A live recording made at London's Barbican concert hall in October, 2007, Afropeans commemorated two anniversaries. The first, for which reed player/composer Courtney Pine had been commissioned to assemble the music and the band, was the 200th anniversary of Britain's abolition of the slave trade. The second, coincidentally but with a fine synchronicity, was the 20th anniversary of the pioneering London-based band the Jazz Warriors' only album, Out Of Many, One People (Island, 1987).
Founded by Pine to harness the collective strength of African-Caribbean jazz musicians based in the UK, the Jazz Warriors broke up in somewhat acrimonious circumstances after a thrilling but short-lived existence. It re-emerged under Warriors' bassist Gary Crosby's leadership in 1991 as Tomorrow's Warriors, with the express intent of nurturing young African-Caribbean jazz musicians.
A multi-generational band had been part of Pine's vision for the original Warriors, and the line-up he put together for the 2007 Barbican concert was in that respect a latter day reflection of the first big band. This time, the established names were trumpeter Byron Wallen, pianist Alex Wilson and Pine himself. The other musicians ranged from on-the-cusp of stardom trumpeter Jay Phelps and saxophonists Jason Yarde and Shabaka Hutchins, to the relatively unknown cellist Ayanna Witter Johnson and steel pans player Samuel Dubois, taking in along the way the superb drummer Robert Fordjour, bassist Darren Taylor and electric violinist Omar Puente.
It's a kick-ass line-up, and the music on Afropeans, as befits the occasion, is in the main tumultuous and celebratoryand also defiant, for the abolition of slavery did not, of course, wipe out economic deprivation, from which many black Britons continue to suffer.
Six of the eight tracks were composed and arranged by Pine (the exceptions being Omar Puente's "Apunta Un Lapiz" and Alex Wilson's arrangement of the traditional "Remercier Les Travelleurs"). Solo spots are spread in an egalitarian fashion across the 15 members of the band (Pine takes only one, on "Crossing The Sands," on bass clarinet).
The album's highpoint is Wilson's six-minute showcase, "Remercier Les Travelleurs," in which he approaches the piano as though it is a west African kora, recreating that singular instrument's cascading runs and, uncannily, even something of its sound. Other highlights, and there are many, include trombonist Harry Brown's stirring evocation of the unruly Jamaican ska master, the late Don Drummond, on "Blak Flag;" Samuel Dubois' quirky jazz-pans solo on "We Are A Warrior;" and Jason Yarde's booting baritone theme statement on "Civilisation" and exultant soprano solo on "Abolition Day."

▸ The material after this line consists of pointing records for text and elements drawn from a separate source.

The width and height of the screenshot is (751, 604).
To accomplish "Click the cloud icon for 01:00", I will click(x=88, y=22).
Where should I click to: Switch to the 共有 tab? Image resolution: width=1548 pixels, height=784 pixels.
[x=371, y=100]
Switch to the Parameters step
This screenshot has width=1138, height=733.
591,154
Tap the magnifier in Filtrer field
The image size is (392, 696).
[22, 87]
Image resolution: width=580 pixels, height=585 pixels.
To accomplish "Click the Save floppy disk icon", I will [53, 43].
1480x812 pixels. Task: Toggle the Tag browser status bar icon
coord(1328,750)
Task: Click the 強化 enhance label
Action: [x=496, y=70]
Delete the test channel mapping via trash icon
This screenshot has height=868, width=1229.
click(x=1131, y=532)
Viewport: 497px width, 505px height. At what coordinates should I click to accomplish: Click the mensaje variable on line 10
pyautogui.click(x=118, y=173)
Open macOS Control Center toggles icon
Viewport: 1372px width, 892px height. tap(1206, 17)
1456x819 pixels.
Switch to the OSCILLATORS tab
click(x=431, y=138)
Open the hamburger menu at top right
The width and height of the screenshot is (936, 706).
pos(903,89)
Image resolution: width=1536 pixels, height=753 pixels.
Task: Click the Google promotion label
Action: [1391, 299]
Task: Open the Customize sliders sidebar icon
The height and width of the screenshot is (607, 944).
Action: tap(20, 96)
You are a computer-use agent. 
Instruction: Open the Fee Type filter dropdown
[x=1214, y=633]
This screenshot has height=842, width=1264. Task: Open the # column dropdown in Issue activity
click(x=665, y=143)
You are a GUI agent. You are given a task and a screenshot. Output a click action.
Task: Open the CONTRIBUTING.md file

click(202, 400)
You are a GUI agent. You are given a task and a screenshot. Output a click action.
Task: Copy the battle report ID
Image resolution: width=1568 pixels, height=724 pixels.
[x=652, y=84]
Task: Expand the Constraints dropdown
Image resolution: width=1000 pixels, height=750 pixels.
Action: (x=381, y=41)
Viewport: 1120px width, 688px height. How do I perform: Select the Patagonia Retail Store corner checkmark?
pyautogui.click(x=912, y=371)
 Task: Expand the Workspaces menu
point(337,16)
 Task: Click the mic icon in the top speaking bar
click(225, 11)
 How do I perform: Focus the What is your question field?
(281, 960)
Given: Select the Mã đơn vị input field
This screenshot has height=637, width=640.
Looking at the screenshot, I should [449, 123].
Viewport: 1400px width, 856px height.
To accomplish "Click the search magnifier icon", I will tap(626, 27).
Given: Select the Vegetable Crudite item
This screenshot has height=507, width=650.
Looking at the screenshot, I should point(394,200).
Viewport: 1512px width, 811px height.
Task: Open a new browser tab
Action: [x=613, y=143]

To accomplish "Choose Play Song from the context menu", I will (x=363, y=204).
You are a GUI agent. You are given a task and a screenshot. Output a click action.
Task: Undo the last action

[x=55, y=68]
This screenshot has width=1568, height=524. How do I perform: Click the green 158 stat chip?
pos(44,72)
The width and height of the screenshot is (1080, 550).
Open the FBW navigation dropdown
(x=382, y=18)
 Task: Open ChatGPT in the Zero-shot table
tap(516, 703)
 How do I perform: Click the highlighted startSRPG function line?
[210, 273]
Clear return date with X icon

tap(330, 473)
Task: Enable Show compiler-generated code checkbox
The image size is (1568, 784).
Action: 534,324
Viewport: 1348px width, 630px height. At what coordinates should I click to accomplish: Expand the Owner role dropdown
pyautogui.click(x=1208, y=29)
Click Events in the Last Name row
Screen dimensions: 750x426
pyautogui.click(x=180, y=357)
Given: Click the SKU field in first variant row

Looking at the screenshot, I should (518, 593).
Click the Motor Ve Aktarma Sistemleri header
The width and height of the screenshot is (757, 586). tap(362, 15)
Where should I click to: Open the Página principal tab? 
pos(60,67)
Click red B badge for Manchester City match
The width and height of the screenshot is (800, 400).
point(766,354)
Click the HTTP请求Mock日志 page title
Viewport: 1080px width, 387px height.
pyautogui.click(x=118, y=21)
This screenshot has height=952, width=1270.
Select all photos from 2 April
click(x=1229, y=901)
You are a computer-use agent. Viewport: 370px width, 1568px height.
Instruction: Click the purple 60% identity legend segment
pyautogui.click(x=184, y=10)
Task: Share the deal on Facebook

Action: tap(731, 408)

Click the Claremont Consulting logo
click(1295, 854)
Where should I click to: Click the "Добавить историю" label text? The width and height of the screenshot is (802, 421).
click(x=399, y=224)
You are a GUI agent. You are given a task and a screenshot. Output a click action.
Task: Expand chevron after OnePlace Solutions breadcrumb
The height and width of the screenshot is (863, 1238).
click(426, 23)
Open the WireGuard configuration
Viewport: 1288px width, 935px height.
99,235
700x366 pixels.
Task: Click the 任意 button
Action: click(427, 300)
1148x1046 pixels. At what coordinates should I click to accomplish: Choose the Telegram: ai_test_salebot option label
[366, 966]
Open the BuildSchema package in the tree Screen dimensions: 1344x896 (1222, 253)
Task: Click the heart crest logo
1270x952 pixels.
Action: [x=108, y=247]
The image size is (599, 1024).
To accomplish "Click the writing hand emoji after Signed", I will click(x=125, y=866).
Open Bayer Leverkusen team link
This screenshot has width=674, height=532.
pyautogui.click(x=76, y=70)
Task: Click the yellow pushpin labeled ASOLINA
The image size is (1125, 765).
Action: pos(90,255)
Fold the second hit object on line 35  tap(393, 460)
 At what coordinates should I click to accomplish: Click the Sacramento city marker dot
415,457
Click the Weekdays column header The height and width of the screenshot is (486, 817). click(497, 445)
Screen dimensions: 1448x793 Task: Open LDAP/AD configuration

It seemed like a great gig at the timeand this welcome and engaging album confirms that indeed it was. Please, let's not have to wait another 20 years for the next one.
Roots; Abolition Day; Remercier Les Travelleurs; Blak Flag; Apunta Un Lapiz; Crossing The Sands; Civilisation.
Courtney Pine: alto flute, bass clarinet; tenor saxophone, shaker; Jason Yarde: soprano and baritone saxophone, wind shaker; Nathaniel Facey: alto saxophone, finger cymbal; Shabaka Hutchins: clarinet, bass clarinet, tenor saxophone, finger cymbal; Byron Wallen: trumpet, flugelhorn, tambourine; Jay Phelps: trumpet, flugelhorn, shekere; Chris Storr: trumpet, flugelhorn, tambourine; Harry Brown: trombone; Alex Wilson: acoustic piano; Samuel Dubois: alto and bass steel pans, cabasa; Femi Temowo: electric and acoustic guitar; Ayanna Witter Johnson: cello, voice; Omar Puente: electric violin; Darren Taylor: double bass; Robert Fordjour: drums, Egyptian tabla.